Distribution Context
Lead Shark Workflow
- Post publishes with trigger word
- Reader comments the keyword
- Lead Shark auto-delivers the asset via LinkedIn DM
- GetSales follows up with non-responders
The Snowball Effect
Comment triggers create a distribution snowball:
- Early comments (first 60 min) signal to the algorithm that this is high-engagement content
- Algorithm pushes the post to second-degree connections
- Those people see the post WITH the existing comments (social proof)

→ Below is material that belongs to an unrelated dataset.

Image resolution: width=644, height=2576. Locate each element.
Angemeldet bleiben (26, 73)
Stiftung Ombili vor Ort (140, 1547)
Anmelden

- More people comment the trigger word
- Algorithm pushes further
The body's job: earn the first 10–20 comments quickly. The snowball handles the rest.
Brand Context
Advisory OS Only
Same brand rules as thought leadership. All vocabulary, tone, and positioning from voice.md.
Status Signaling in Hand Raisers
The trigger word comment is a public identity act. It signals something about the commenter to their network. Design it deliberately:
| Trigger Word | What the Commenter Is Signaling |
|---|---|
| TRIAGE | "I evaluate prospects with systems, not gut feel" |
| DECODER | "I pay attention to what communication signals really mean" |
| DEPLOY | "I build systems, not just plans" |
| DIAGNOSTIC | "I diagnose root causes, not symptoms" |
| PLAYBOOK | "I systematize what works instead of reinventing every time" |
The signature block reinforces this signal for everyone who views the thread.